Alex stood, as well, and took his plate to the sink. “And don’t you screw up your future. Be careful. If you’re gonna have sex, use protection. You knock her up, your future’s pretty much done.”
“It’s not like that. It’s…” he stopped. It seemed pointless to argue. His feelings for Wren were more than just having sex with her. Alex had never had a serious girlfriend or relationship with a woman before. Lila was just a friends-with-benefits kind of thing. She’d made it very clear from the start that she just wanted companionship from Alex. And if that’s what worked for him, Elijah wasn’t judging. He just didn’t feel the same way about Wren.

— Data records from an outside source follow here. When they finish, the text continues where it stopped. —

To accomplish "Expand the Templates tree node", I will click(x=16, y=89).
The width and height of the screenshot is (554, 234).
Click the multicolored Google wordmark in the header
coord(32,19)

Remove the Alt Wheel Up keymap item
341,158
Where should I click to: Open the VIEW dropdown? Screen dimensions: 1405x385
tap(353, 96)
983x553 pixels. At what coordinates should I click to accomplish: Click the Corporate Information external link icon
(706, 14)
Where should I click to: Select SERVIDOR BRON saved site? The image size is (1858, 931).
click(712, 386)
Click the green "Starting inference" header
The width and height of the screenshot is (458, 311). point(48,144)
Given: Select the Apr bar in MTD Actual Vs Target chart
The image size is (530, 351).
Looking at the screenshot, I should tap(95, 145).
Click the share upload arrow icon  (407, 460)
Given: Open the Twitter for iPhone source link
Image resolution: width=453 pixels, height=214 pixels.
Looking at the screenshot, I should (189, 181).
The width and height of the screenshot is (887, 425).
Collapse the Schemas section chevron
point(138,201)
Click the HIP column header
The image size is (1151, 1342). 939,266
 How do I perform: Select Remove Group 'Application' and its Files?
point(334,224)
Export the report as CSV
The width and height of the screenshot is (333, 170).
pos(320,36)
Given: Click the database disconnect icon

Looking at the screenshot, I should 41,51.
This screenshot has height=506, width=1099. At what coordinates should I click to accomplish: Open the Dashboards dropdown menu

“Look, I gotta get going,” he told his brother. “Want me to help you upstairs to lay down?”
“No, I’m gonna hit the den, watch some ball,” Alex said and walked away slowly and stiffly.
“I’ll lock up,” he called after him. “Hey, keep the shotgun with you.”
He sent a wave over his head to Elijah and turned the corner into the family room.
He changed into jeans and a flannel shirt that he topped with a black leather jacket. He didn’t want to go around advertising his football number today with his letterman’s jacket. Elijah sent a quick text to Wren but got no reply. He went to the den and told Alex he was borrowing his truck, but his brother was already asleep.
He locked up and drove toward her house. Her uncle’s car was not in the driveway. Now Elijah knew he drove a black, older model SUV. He parked on the street and went to her door and knocked.